Die Frau sprach als Erste. »Also, DS Daniel, ich bin Officer McNiven und das ist Officer Finch. Wie Sie bereits wissen, sind wir vom Dezernat für interne Ermittlungen der Greater Manchester Police. Darf ich zunächst fragen, ob Sie wissen, warum Sie heute hier sind?«
Um mir einen Riesenanschiss abzuholen
, dachte Jessica. Stattdessen sagte sie: »Damit wir alle
gemeinsam
verhindern können, dass Informationen an die Presse gelangen, die meine Ermittlungen behindern könnten.«
Das Wort »gemeinsam« betonte sie ganz besonders.

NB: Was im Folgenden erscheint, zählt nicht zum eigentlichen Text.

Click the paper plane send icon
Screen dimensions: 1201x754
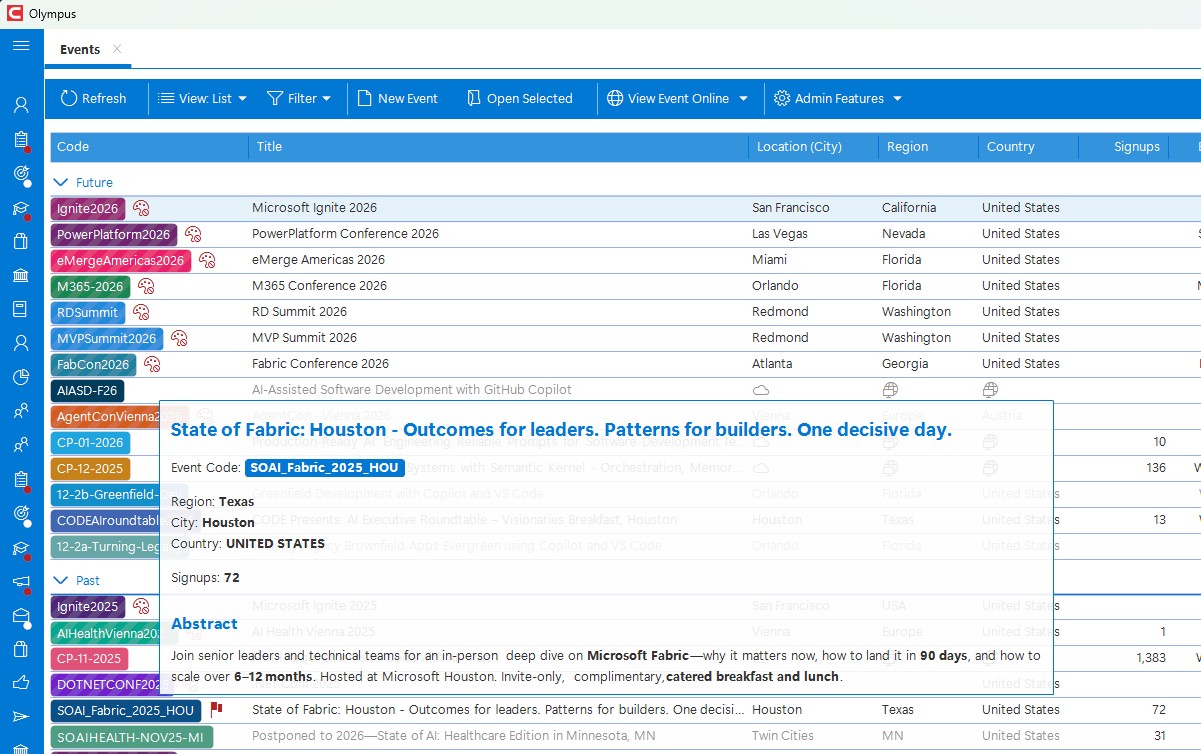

Officer McNiven lächelte. »So was in der Art.« Sie machte eine kurze Pause und ging ihre Papiere durch. Dann fuhr sie fort: »Also, in welchem Verhältnis stehen Sie zu Garry Ashford?«
Jessica berichtete, dass sie dreimal mit ihm telefoniert hatte. Dass er sie an dem Samstag, an dem sie das erste Opfer gefunden hatten, angerufen hatte. Dann, dass Sie ihn am nächsten Tag angerufen hatte, um ihn wegen des Artikels auf der Website des
Herald
zur Rede zu stellen (dass sie sich bei diesem Anruf vor allem im kreativen Fluchen geübt hatte, verschwieg sie). Dann erwähnte sie noch seinen Anruf nach dem Fund der zweiten Leiche und ihr kurzes Treffen am Vortag im Café.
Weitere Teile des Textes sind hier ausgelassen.